- TASK STATEMENT
Filter the entries below, keeping every line that has the word "beside".

======

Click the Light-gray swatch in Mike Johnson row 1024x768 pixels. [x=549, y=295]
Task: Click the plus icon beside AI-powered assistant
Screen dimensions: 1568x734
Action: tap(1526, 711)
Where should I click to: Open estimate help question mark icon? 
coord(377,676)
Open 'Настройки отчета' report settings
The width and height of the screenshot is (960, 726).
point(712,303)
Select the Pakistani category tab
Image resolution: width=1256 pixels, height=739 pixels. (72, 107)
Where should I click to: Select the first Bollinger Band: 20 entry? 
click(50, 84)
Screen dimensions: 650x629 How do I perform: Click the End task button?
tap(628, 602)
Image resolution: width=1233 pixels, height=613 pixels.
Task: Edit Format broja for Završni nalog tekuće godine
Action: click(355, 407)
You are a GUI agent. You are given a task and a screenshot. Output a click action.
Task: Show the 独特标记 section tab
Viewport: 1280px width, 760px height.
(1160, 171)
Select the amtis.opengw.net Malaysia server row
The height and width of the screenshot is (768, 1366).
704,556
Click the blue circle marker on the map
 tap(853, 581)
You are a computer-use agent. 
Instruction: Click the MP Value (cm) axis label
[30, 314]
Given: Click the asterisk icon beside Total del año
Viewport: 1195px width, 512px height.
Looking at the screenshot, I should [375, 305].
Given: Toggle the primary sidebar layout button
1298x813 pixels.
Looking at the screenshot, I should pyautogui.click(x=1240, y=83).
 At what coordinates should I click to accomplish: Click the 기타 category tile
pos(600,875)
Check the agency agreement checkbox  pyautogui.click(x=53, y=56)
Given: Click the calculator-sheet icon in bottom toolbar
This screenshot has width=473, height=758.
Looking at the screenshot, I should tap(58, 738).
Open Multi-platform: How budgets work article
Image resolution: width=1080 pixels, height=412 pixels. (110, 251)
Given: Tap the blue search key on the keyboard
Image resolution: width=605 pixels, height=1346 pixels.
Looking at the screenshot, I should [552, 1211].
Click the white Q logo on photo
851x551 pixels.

======

- RESPONSE BELOW
Task: Click the plus icon beside AI-powered assistant
Given: Click the asterisk icon beside Total del año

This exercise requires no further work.